(Records excerpted from a collection)

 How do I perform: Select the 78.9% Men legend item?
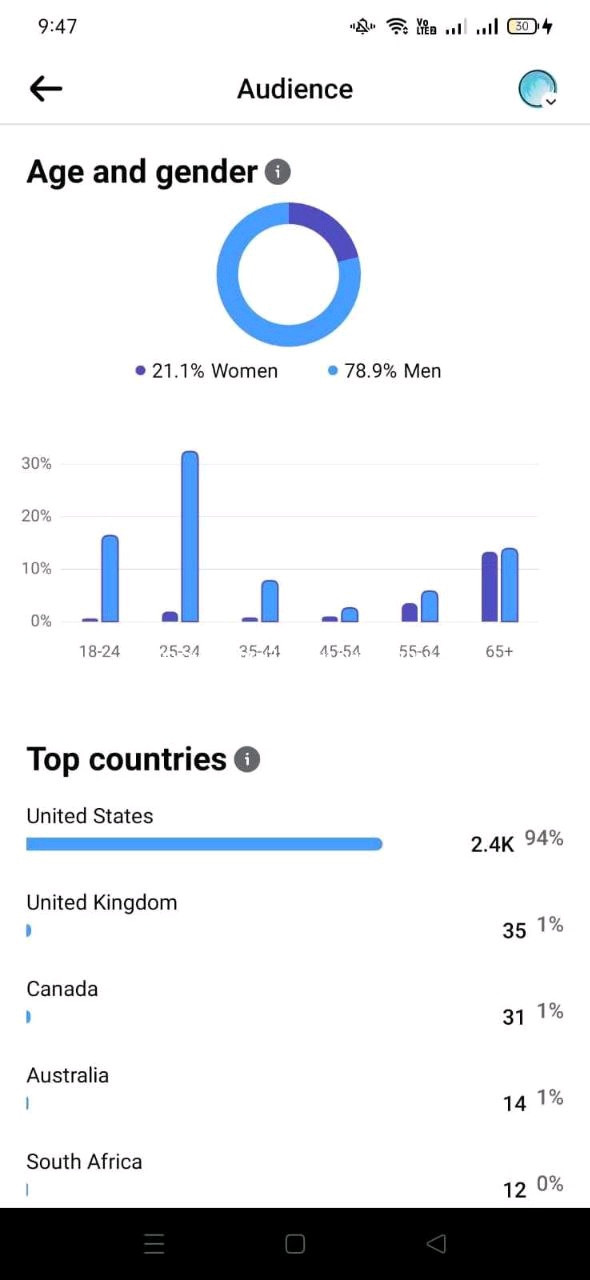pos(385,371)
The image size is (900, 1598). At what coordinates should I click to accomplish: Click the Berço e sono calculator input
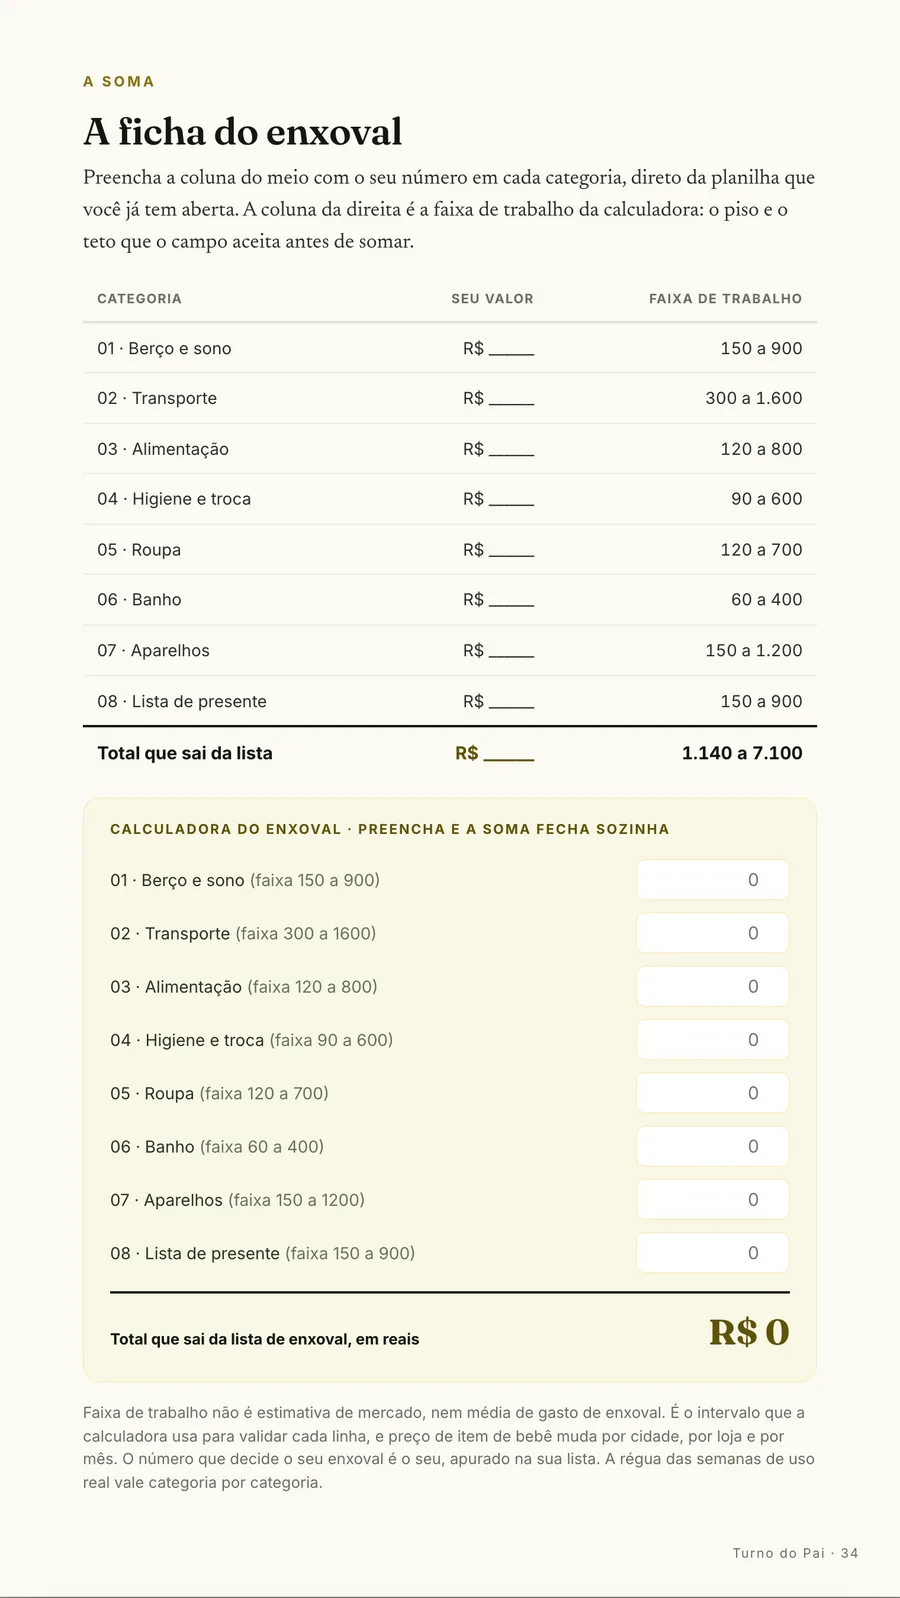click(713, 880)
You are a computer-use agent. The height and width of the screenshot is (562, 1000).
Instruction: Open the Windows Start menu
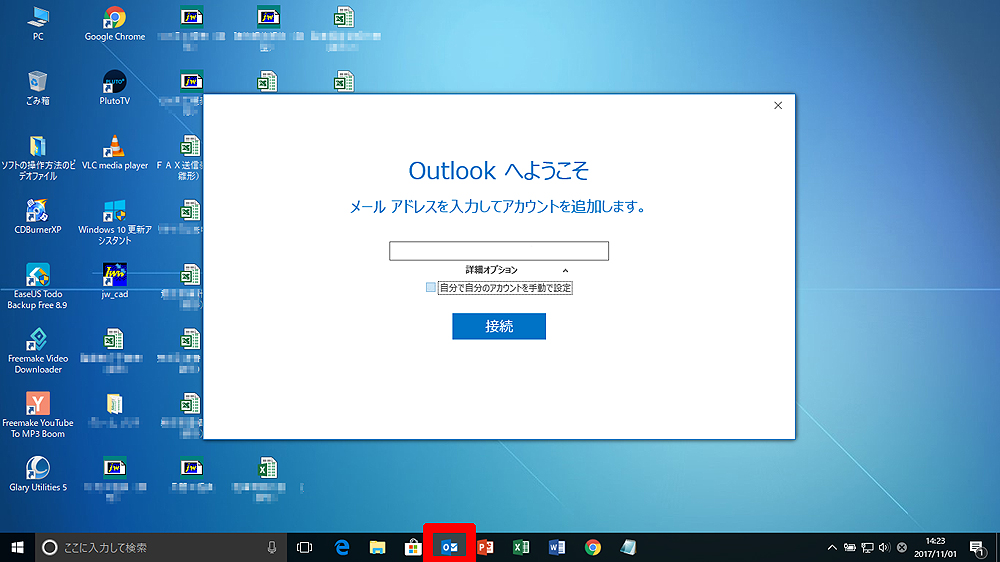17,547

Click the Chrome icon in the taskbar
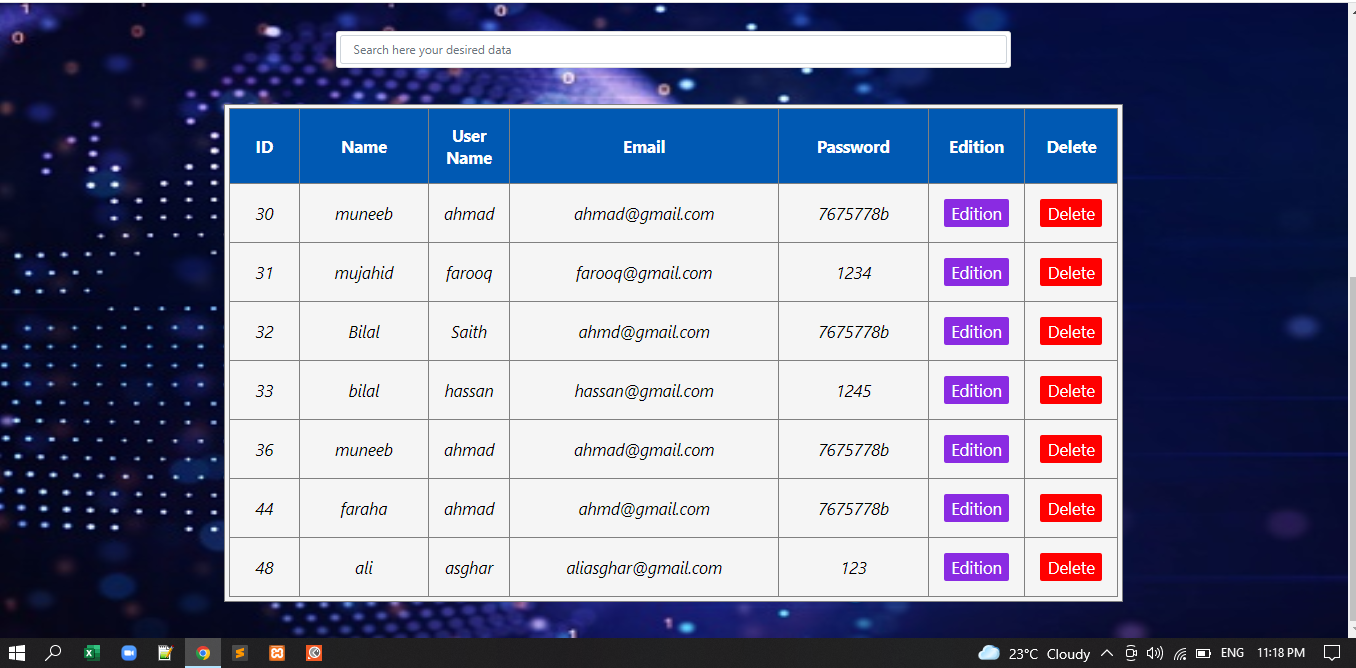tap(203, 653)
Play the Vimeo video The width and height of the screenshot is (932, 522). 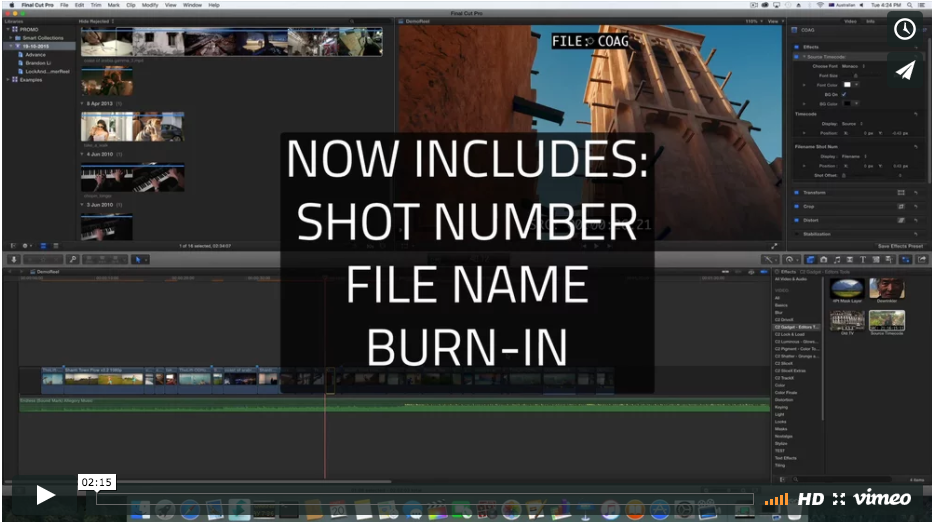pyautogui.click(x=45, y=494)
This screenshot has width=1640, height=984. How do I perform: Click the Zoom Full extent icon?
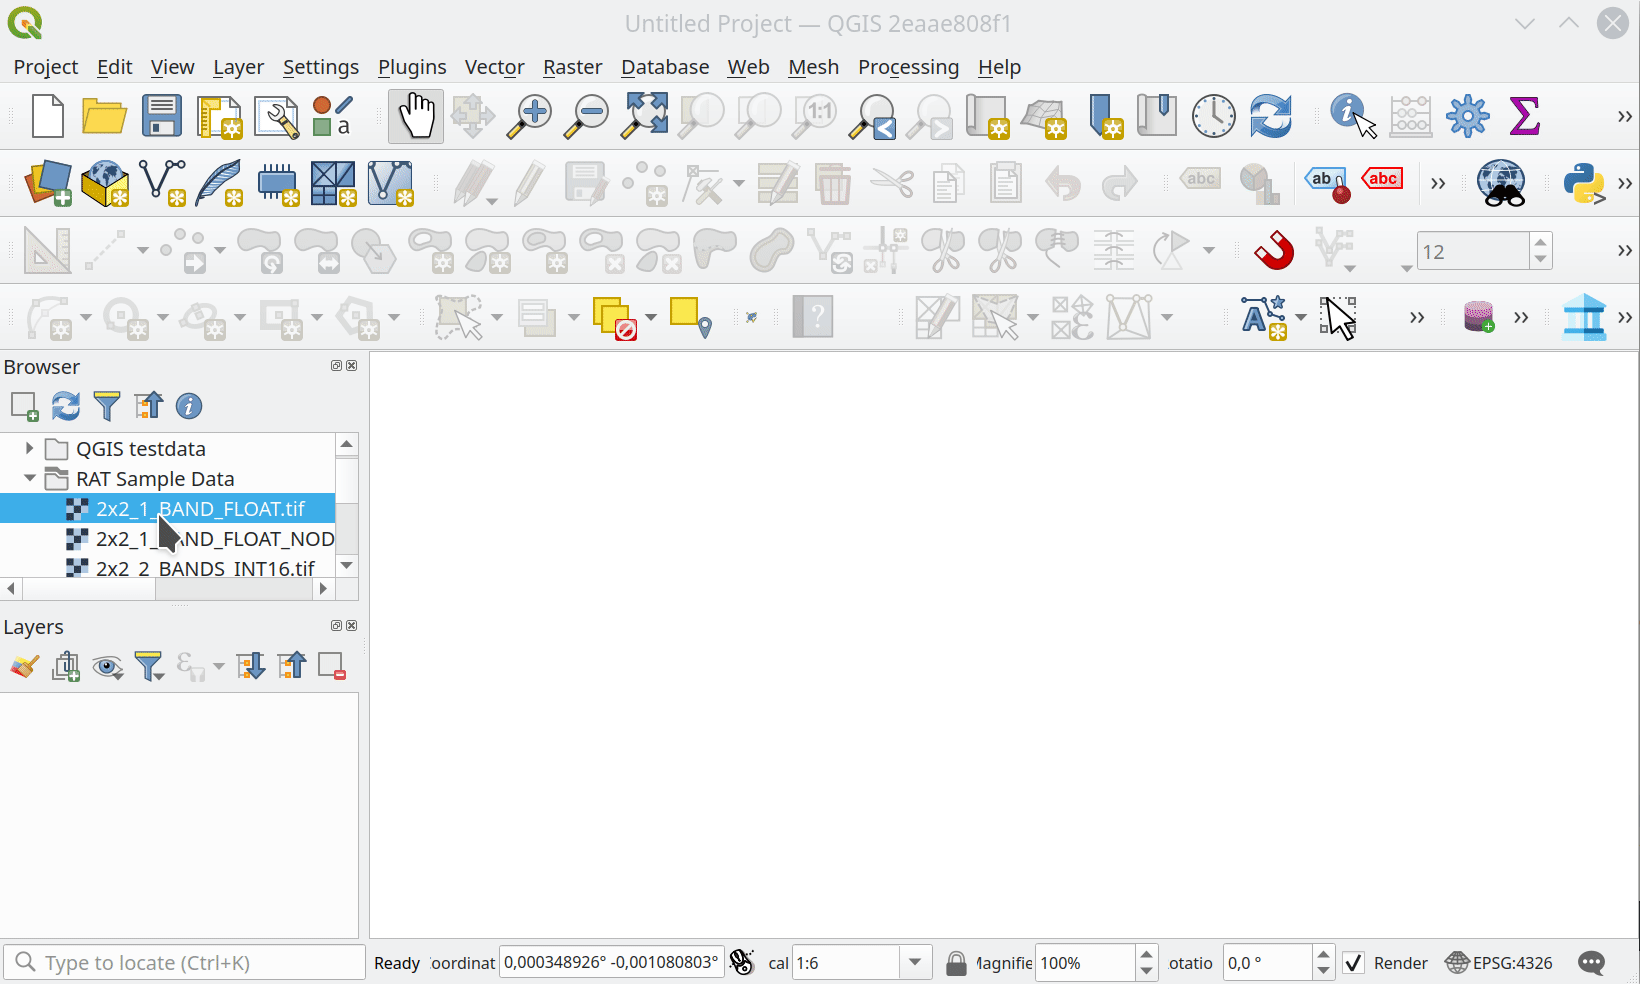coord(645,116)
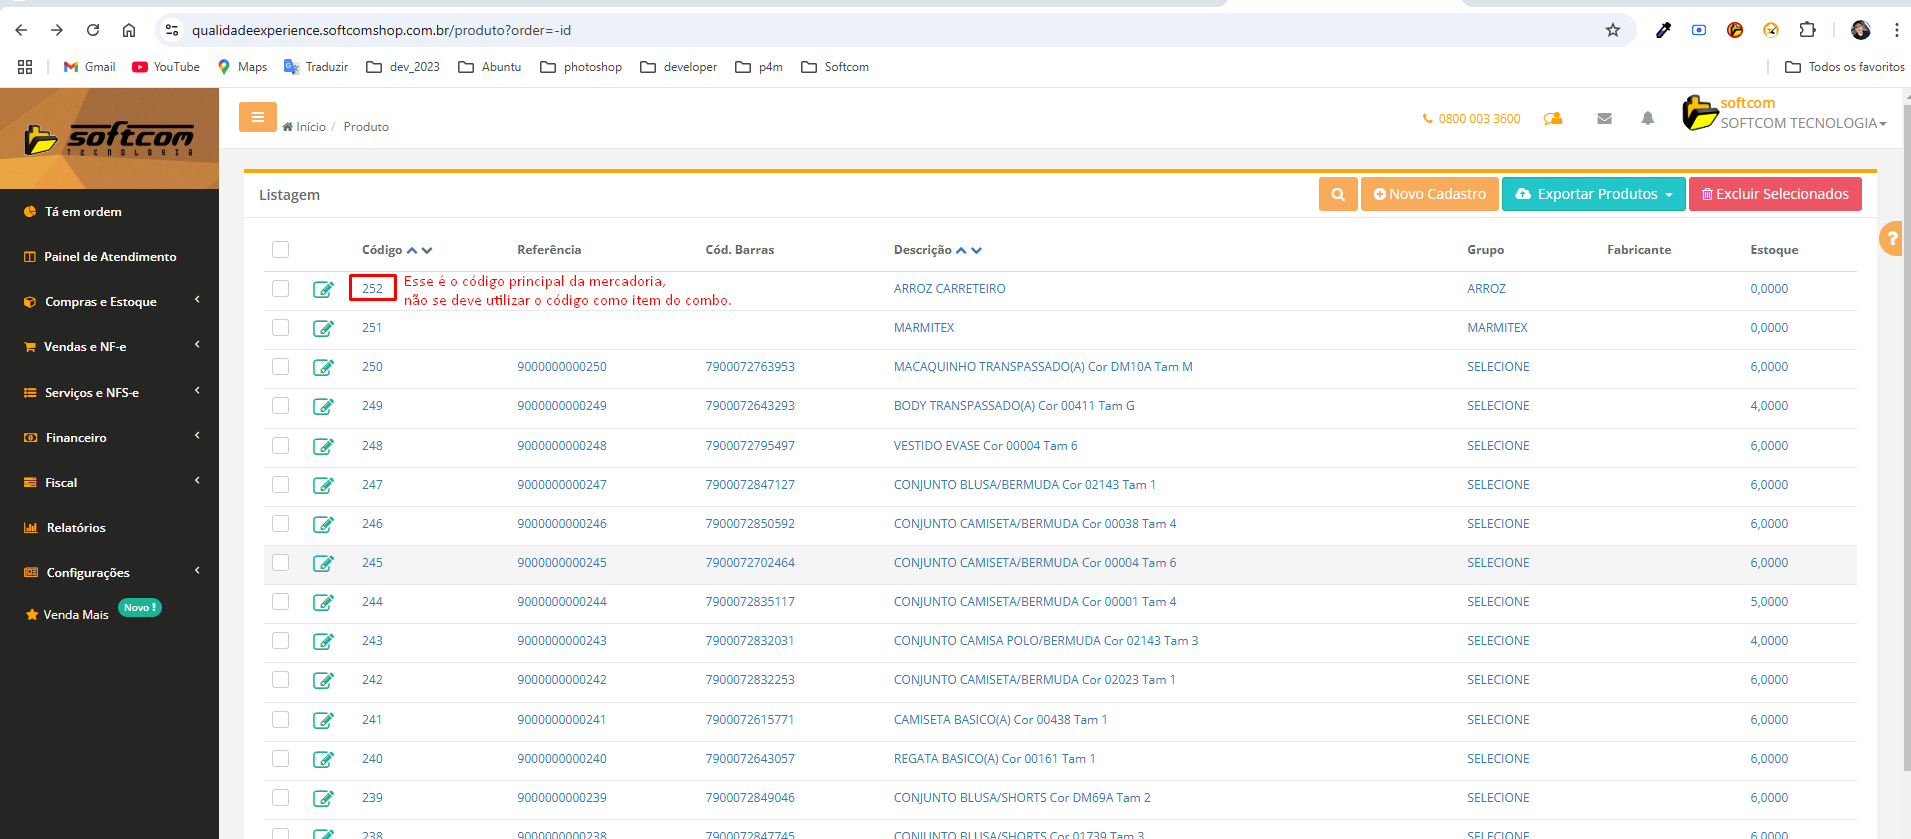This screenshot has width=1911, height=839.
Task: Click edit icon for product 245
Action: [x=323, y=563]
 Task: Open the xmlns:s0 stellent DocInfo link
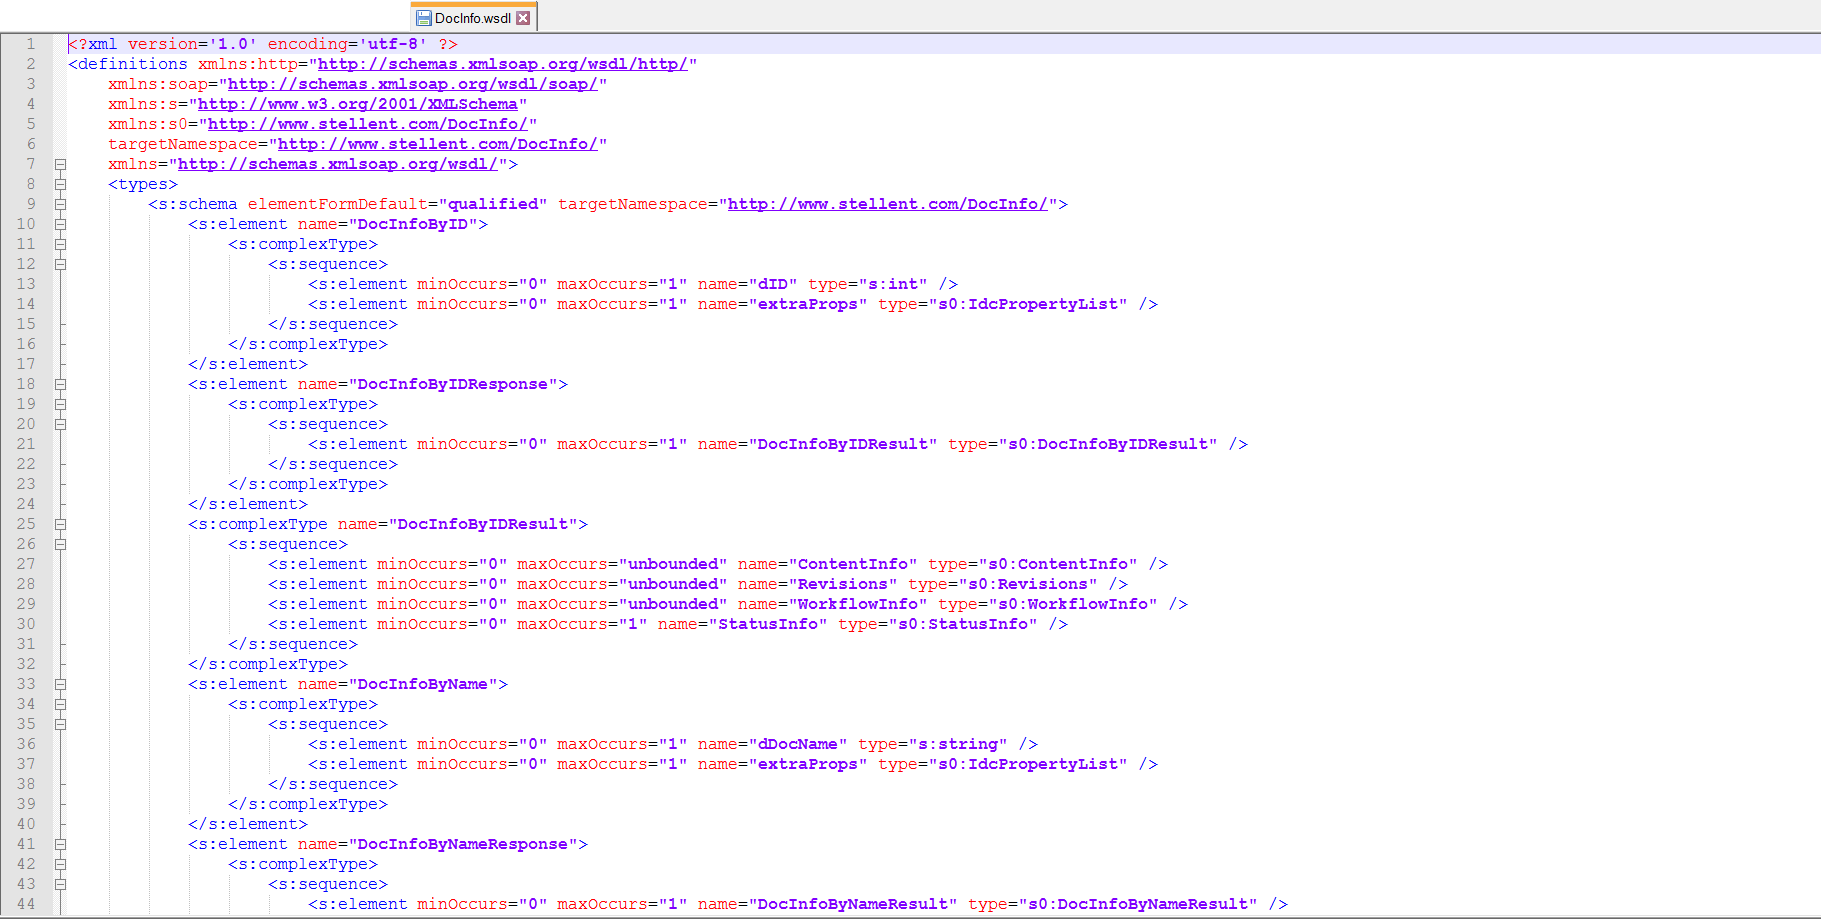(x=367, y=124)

### [Task prompt]
All lines after and including the one with "This screenshot has width=1640, height=984.", through the end of the entries above, should be output exactly and by themselves. The pictures are to be left out.

### [Your response]
This screenshot has width=1640, height=984. How do I perform: Click the Zoom Full extent icon?
coord(645,116)
This screenshot has width=1911, height=839.
Task: Click edit icon for product 245
Action: [x=323, y=563]
 Task: Open the xmlns:s0 stellent DocInfo link
(x=367, y=124)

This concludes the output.